Rudi’s View: Five Key Risks To Consider

rudi-views
Always an independent thinker, Rudi has not shied away from making big out-of-consensus predictions that proved accurate later on. When Rio Tinto shares surged above $120 he wrote investors should sell. In mid-2008 he warned investors not to hold on to equities in oil producers. In August 2008 he predicted the largest sell-off in commodities stocks was about to follow. In 2009 he suggested Australian banks were an excellent buy. Between 2011 and 2015 Rudi consistently maintained investors were better off avoiding exposure to commodities and to commodities stocks. Post GFC, he dedicated his research to finding All-Weather Performers. See also "All-Weather Performers" on this website, as well as the Special Reports section.

Rudi's View | 10:00 AM

By Rudi Filapek-Vandyck, Editor

Can we trust our fellow-investors?

Many years ago, a local strategy update by UBS made that question the central premise of a share market assessment that, ultimately, resulted in the conclusion it was probably best to pull some profits to the sideline and prepare for more volatile times ahead.

With share markets near all-time record highs, and the forward-looking PE multiple for the ASX200 above 18x, a level seldom witnessed without a sell-off beckoning, while there are plenty of 'risks' lingering, it's probably an apposite question to ask ourselves.

In last week's edition, I explained how the resilience of markets and the steady rise in valuations this year can be explained by investors' forward-looking focus. It may still be the case that, come 2025, this year's confidence proves accurate and justified.

But markets are not 100% rational; they are made and moved by people.

The Nasdaq index year to date is up in excess of 22%, with the S&P500 not far behind and the Dow Jones (DJIA) up by 13.73%, ex dividends. In Australia, the local market including dividends has returned nearly 10% year-to-date. Many gains from individual equities have been multiple times larger.
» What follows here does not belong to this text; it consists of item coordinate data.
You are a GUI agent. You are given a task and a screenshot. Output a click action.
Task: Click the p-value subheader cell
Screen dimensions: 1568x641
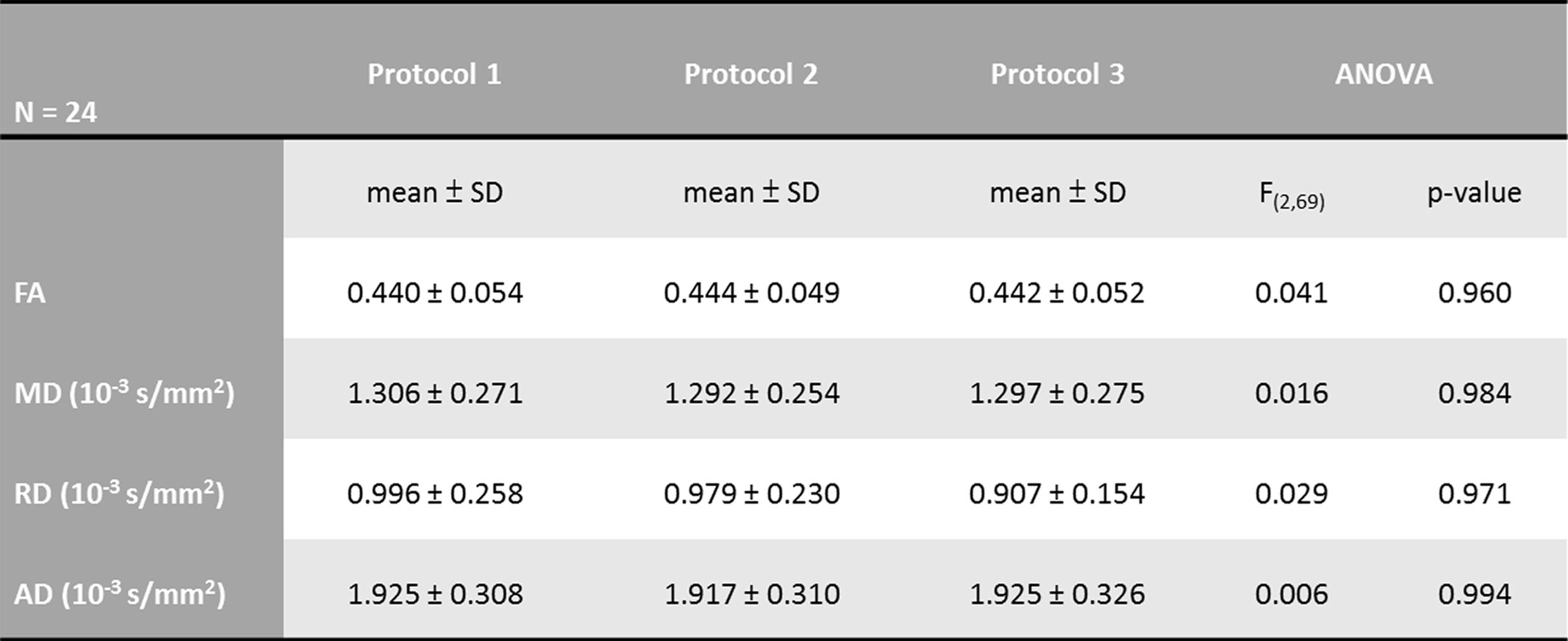[x=1474, y=192]
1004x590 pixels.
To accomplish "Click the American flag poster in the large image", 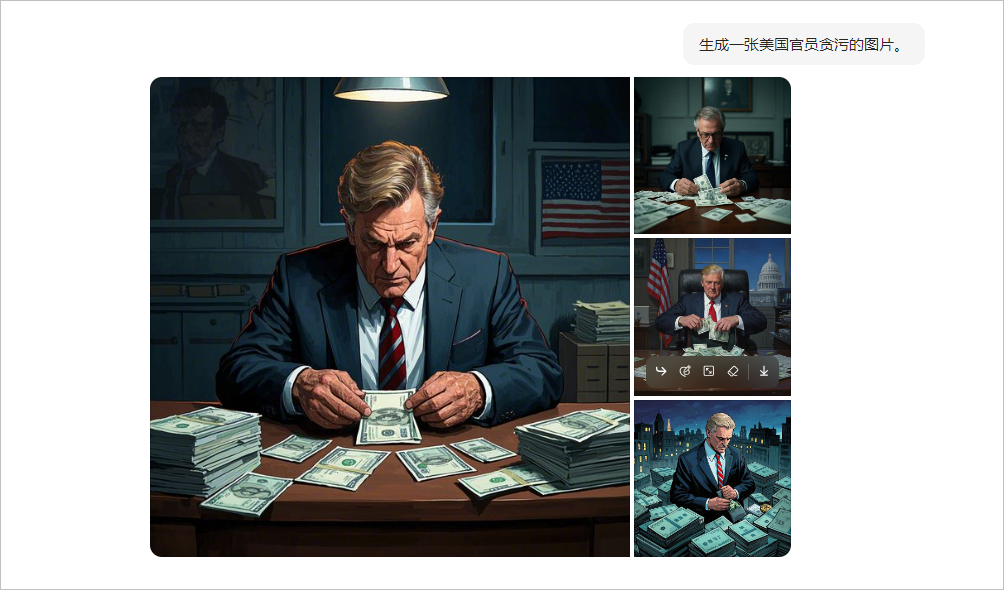I will [x=585, y=200].
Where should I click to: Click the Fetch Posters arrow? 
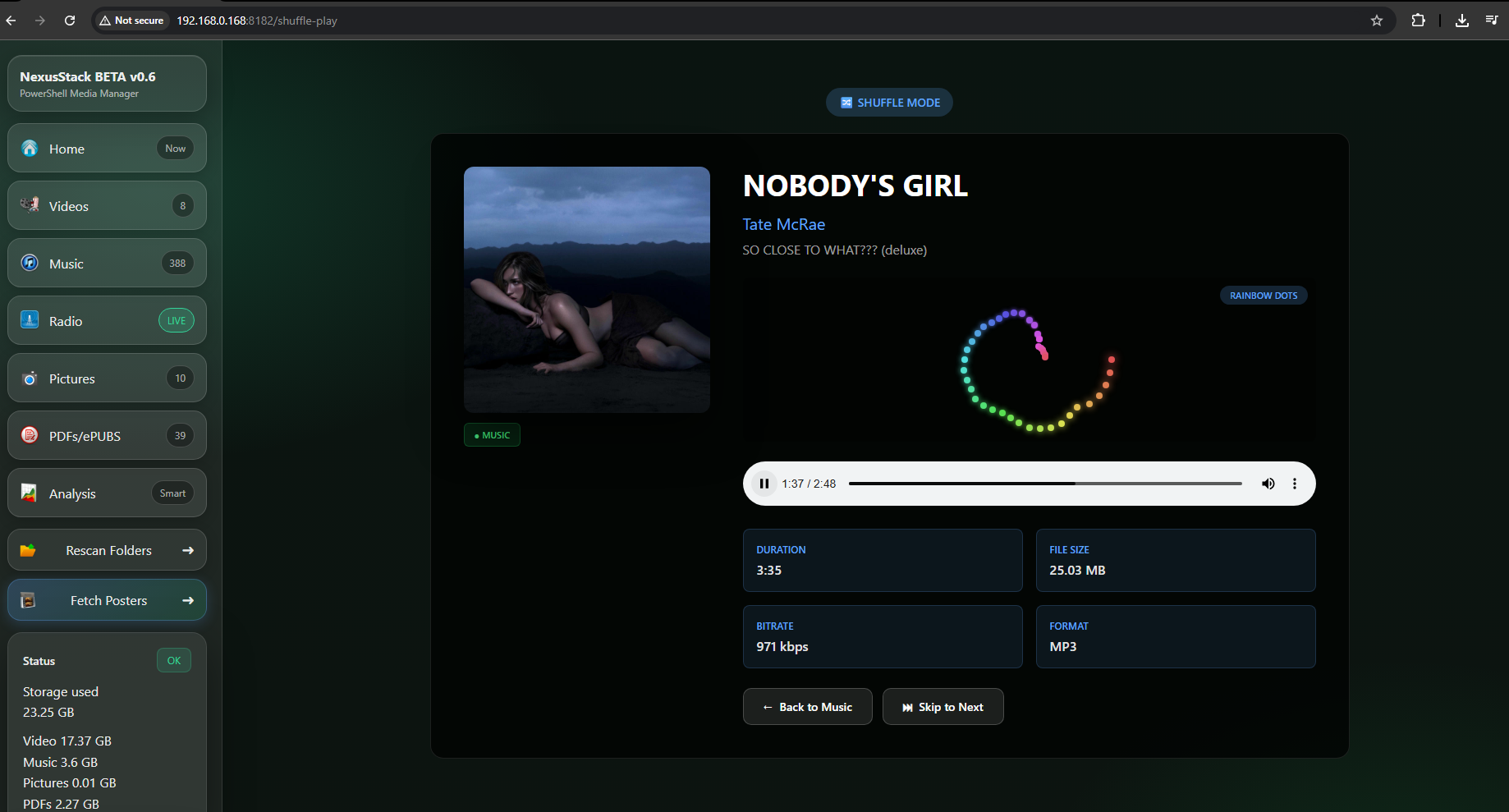(x=188, y=600)
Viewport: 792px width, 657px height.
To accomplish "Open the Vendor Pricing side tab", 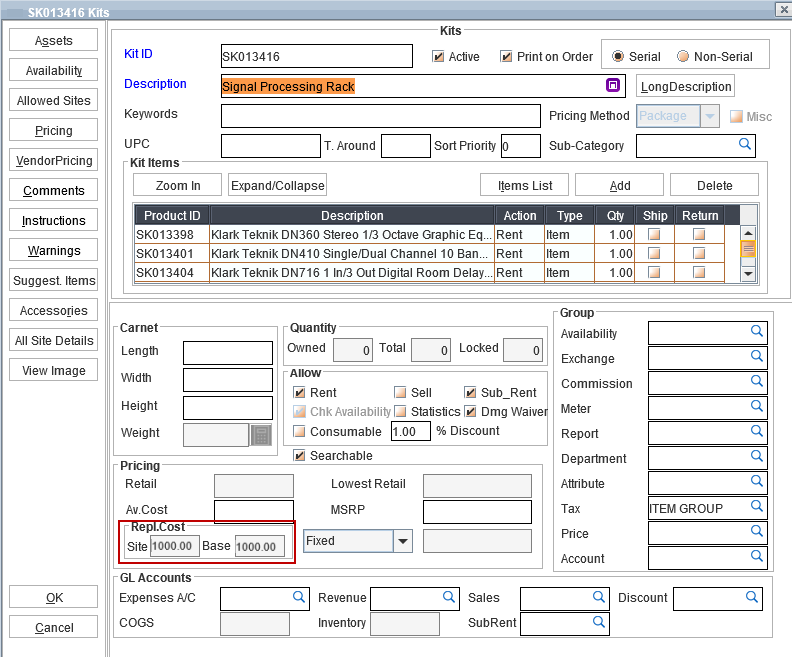I will point(54,160).
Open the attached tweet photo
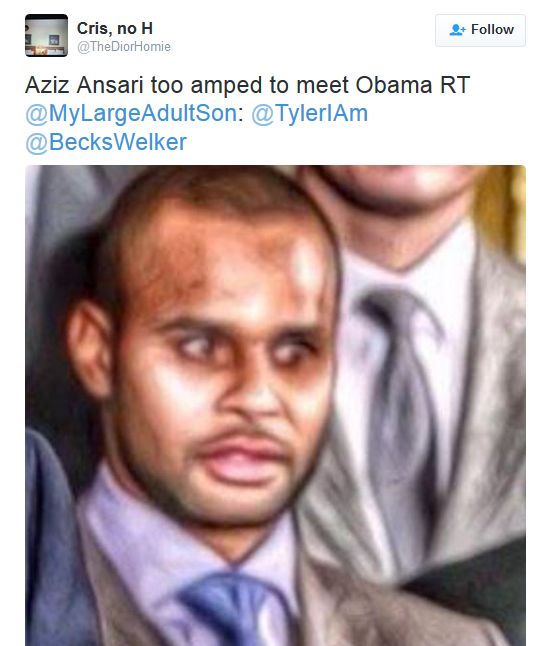554x646 pixels. point(275,405)
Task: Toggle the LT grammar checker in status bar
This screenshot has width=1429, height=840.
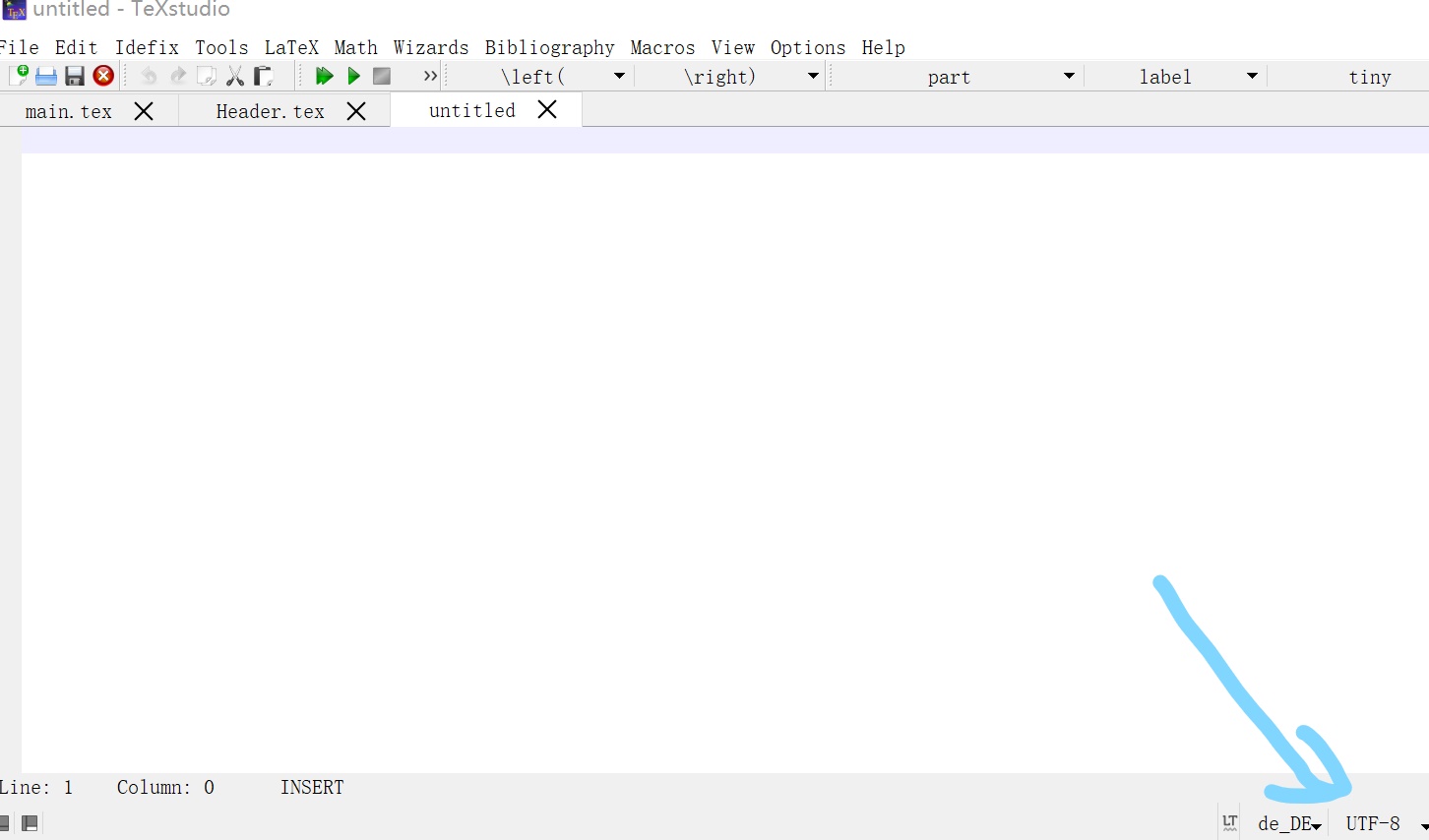Action: [1228, 823]
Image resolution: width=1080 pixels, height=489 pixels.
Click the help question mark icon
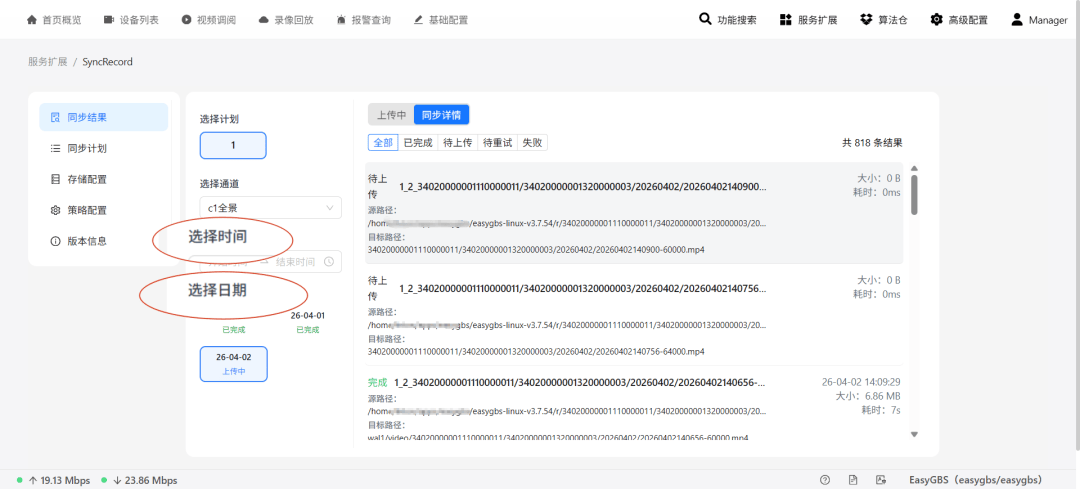coord(825,480)
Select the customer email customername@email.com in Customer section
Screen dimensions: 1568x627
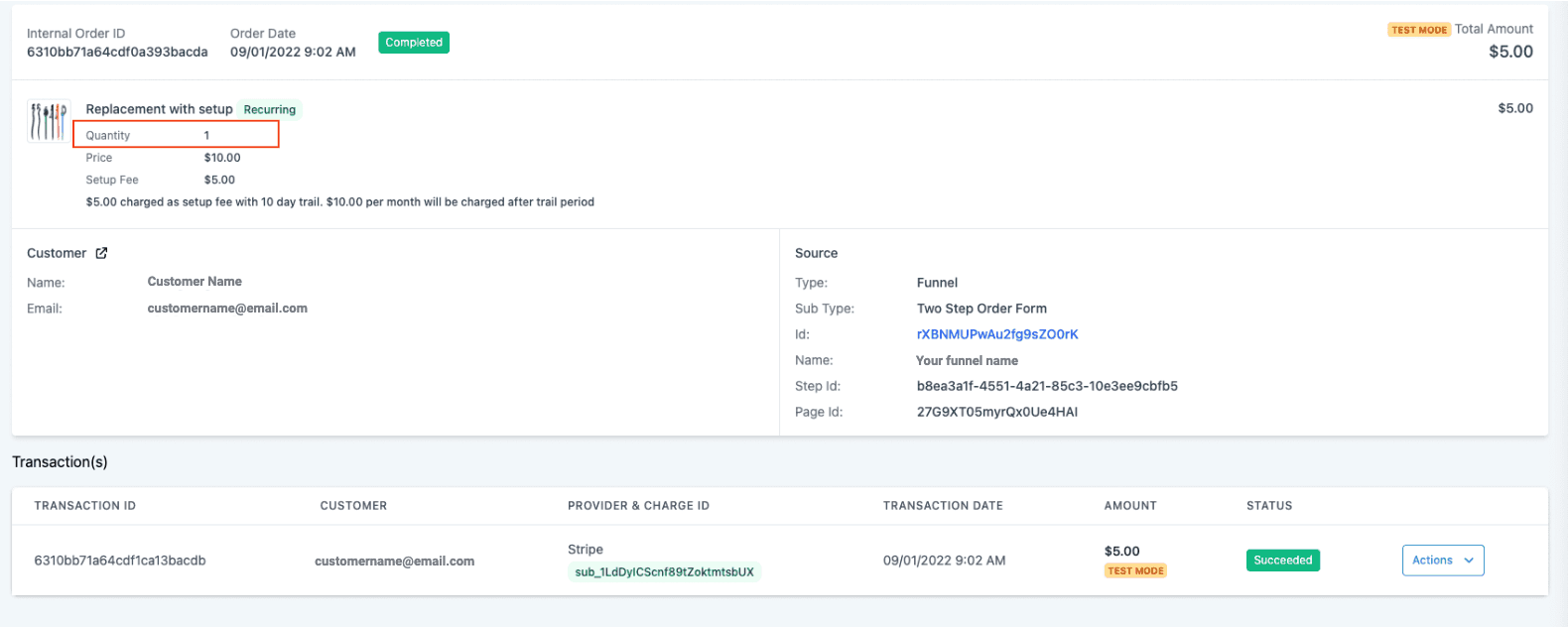(227, 309)
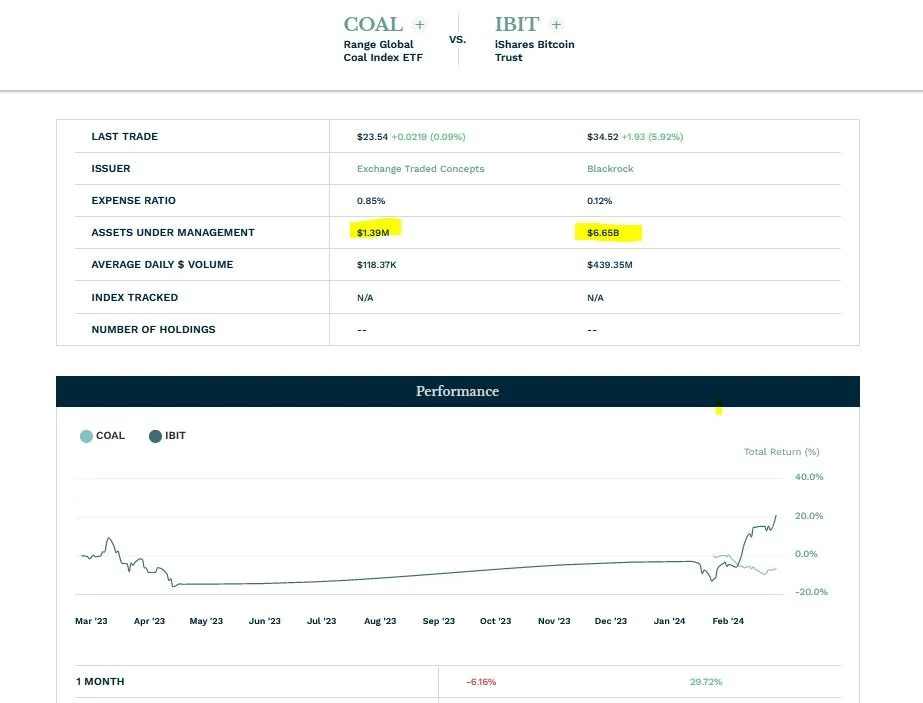The width and height of the screenshot is (923, 703).
Task: Toggle the IBIT series in the performance legend
Action: pos(167,435)
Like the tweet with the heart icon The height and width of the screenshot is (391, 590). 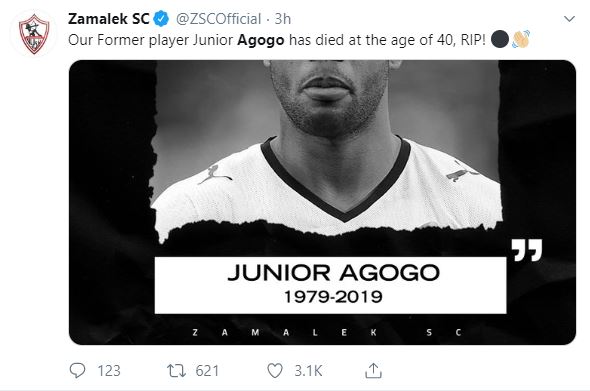point(275,371)
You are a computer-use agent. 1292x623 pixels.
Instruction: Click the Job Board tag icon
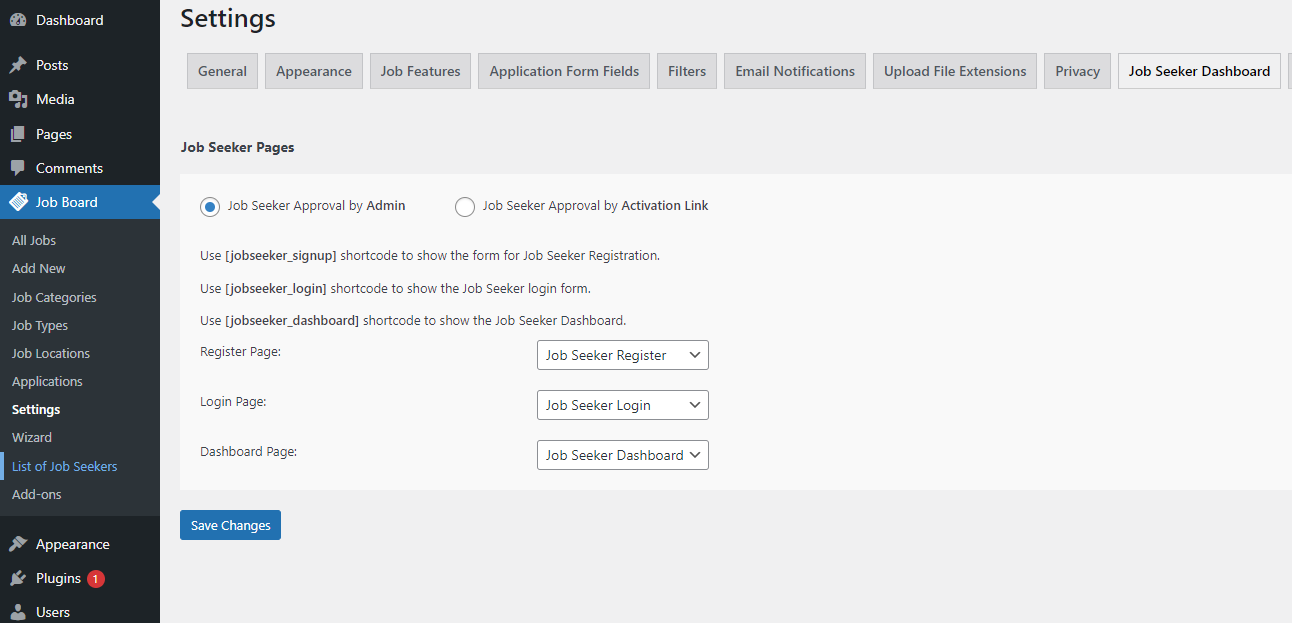[18, 201]
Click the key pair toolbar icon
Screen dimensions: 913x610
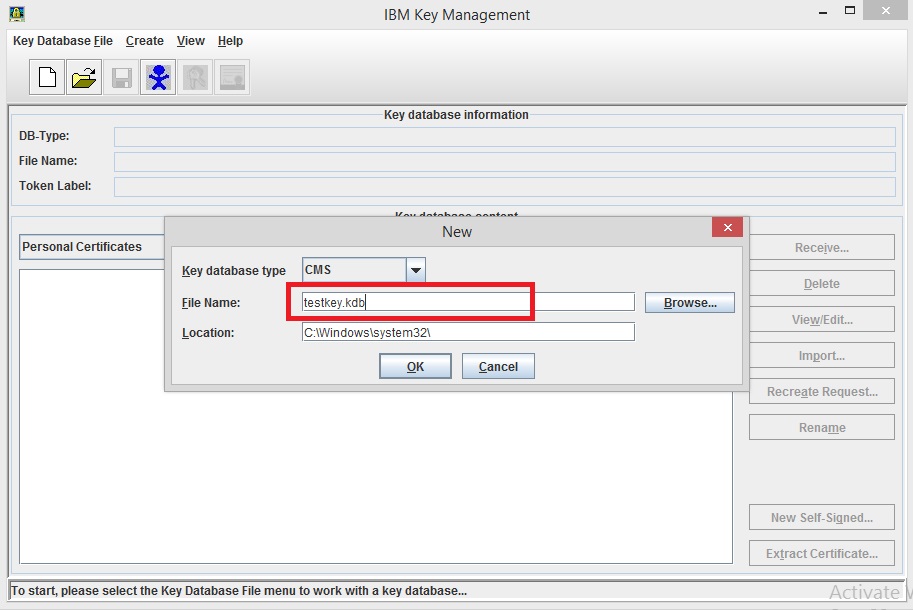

Can we trust our fellow-investors to stay "confident" and "relaxed" when the proverbial hits the fan?

It used to be general market wisdom that 'bad things tend to happen when markets trade on elevated valuations', but it has been a while since I heard anyone referencing it.

Markets have been strong, for sure, and overall volatility has remained low. Outside of Australian banks, and the occasional hyped-up growth story, there hasn't been too much around to genuinely worry markets.

For every profit warning that came out of nowhere, like Web Travel Group's ((WEB)) on Monday, there are equally as many solid business stories around that offer lots of promise and upside. Appeased by central bank rate cuts, and the promise of a brave new world on the back of megatrends Gen.Ai, GLP-1s and others, markets have firmly kept their focus on the positives.

Let's assume, for our own general risk-assessment, that bad news does tend to happen when markets only take into account the positives from the future on the assumption that no interruptions will occur, what risks are there we can identify?



Key Risk Number One

I suspect the immediate threat to current tranquility resides within the Israeli war with Iran and its neighbouring proxies.

Thus far, US president Biden has managed to prevent direct Israeli attacks on Iranian oil infrastructure, but general sentiment inside the US capital is that Biden's influence seems to be waning.

A fresh update from analysts at RBC Capital concludes: "There is an expectation in Washington that Israel will indeed launch a major strike that will cause substantial damage".

If correct, I  worry Iran will equally retaliate with force. Markets will have to price in the risk of broad escalation in the region.

RBC Capital: "While administration officials hope that Iran will opt for a more calibrated counteraction to enable an offramp, the Iranian leadership is not expected to sit on its hands and do nothing.

"While some officials at UNGA indicated that the newly elected reformist President Pezeshkian was exercising a restraining influence on Supreme Leader Khamenei, the Iranian Revolutionary Guard apparently drove the decision to launch the missile strike and may hold considerable sway in the coming weeks.

"We also continue to highlight that the US election calendar may also influence Netanyahu's war calculations, with American support potentially at its peak before the polls close on November 5.

"We believe that there is a corner of the market that will hit the sell button on any sign that Israel is taking a pass on hitting Iranian oil facilities, and wind the clock back by several weeks.

"We would caution that we may be entering the most dangerous retaliatory spiral of this one-year war, and the risk of a full regional confrontation will remain appreciably high, even if Kharg Island is spared in the next Israeli strike.

"Moreover, based on our conversations here, Israel apparently has a serious contingency plan on the books to inflict a devastating blow on Iran's oil industry."